Mais Vicente avait vomi tout son corps, jusqu’à ce qu’un jus flasque sorte de ses entrailles. Après il y avait eu les sueurs et les malaises. Vint ensuite le bonheur promis. Ce fut à la troisième pipe. La morsure divine.
En s’allongeant sur le divan, débraillé, à l’aise, Vicente cherche à entendre les soupirs de plaisir de ses voisins, ces râles longs et lourds, cris étouffés des nuits secrètes et scandaleuses où les corps s’échangent dans le noir. Mais le garçon au teint de cire lui apporte une pipe trop claire, mal culottée, ce qui agace Vicente. Le garçon baisse les yeux avant d’aller échanger la mauvaise pipe contre une pipe déjà brûlée. Vicente s’impatiente, il veut sentir la fumée brûler ses poumons, la retenir en apnée le plus longtemps possible. Lorsque le garçon revient pour lui tendre le bon bambou, Vicente ferme les yeux. Il entoure la pipe de ses mains, heureux comme l’enfant qui retrouve les doigts de sa mère.
Il soupire enfin dans l’odeur jaune de l’opium. Les petites lampes à huile encrassent davantage l’atmosphère et lui donnent une solennité d’église. Allongé sur le flanc, Vicente a maintenant la pipe au bord des lèvres et les yeux mi-clos. Il pose sa tête sur un socque en bois et la fée brune fait son travail de pute sublime. Elle le pompe comme la reine du bordel de Siam et sa peau se tend d’abord sous la nuque, ses poils se dressent comme un scalp magique de la racine des cheveux jusqu’à ses mollets. Dans une exaltation fiévreuse, le brouillard lourd autour de lui, il met la main dans son pantalon et trouve sans bouger, enfin, ce qu’il est venu chercher… une extase dorée, des rêves fantasmatiques, une sensualité de tout son être immobile.

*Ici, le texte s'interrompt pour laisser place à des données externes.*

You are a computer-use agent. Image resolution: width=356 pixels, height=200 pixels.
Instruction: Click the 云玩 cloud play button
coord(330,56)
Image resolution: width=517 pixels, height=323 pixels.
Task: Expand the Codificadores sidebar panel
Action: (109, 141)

La première fois, Francis avait regardé en souriant le sexe de son fils se gonfler de sang. L’adolescent avait connu un désir souple, infini, et libéré de tout sentiment de culpabilité, un plaisir pacifique, sans amertume.
Vicente n’a pas besoin de se toucher, ni de remuer, la simple caresse de sa main sur son sexe enflé l’emmène là où il n’est plus question de corps terrestre, mais d’une bonté infinie qui le lie à tout ce qu’il aime, une harmonie des corps, la beauté des chairs de jeunes filles, les poitrines lourdes des femmes mûres, la perfection des hommes, leurs fesses d’ivoire comme des statues. Sans bouger, son corps entier se mêle à tout ce qui l’entoure dans une capacité sexuelle décuplée, il n’est plus un petit garçon, mais un ogre comme son père, dont la verge immense peut satisfaire toutes celles et tous ceux qui la réclament, tandis qu’une neige de minuscules plumes de cygne tombe au ralenti et que les femmes s’adoucissent dans une volupté de crème poudrée et rose, leurs aisselles sentent le sucre et la purpurine, il n’a pas besoin de les lécher pour les boire, son sexe flotte dans les airs comme un oiseau au duvet doux, il les satisfait ainsi, en lévitation, pendant des heures, dans un plaisir qui ne connaît pas de fin.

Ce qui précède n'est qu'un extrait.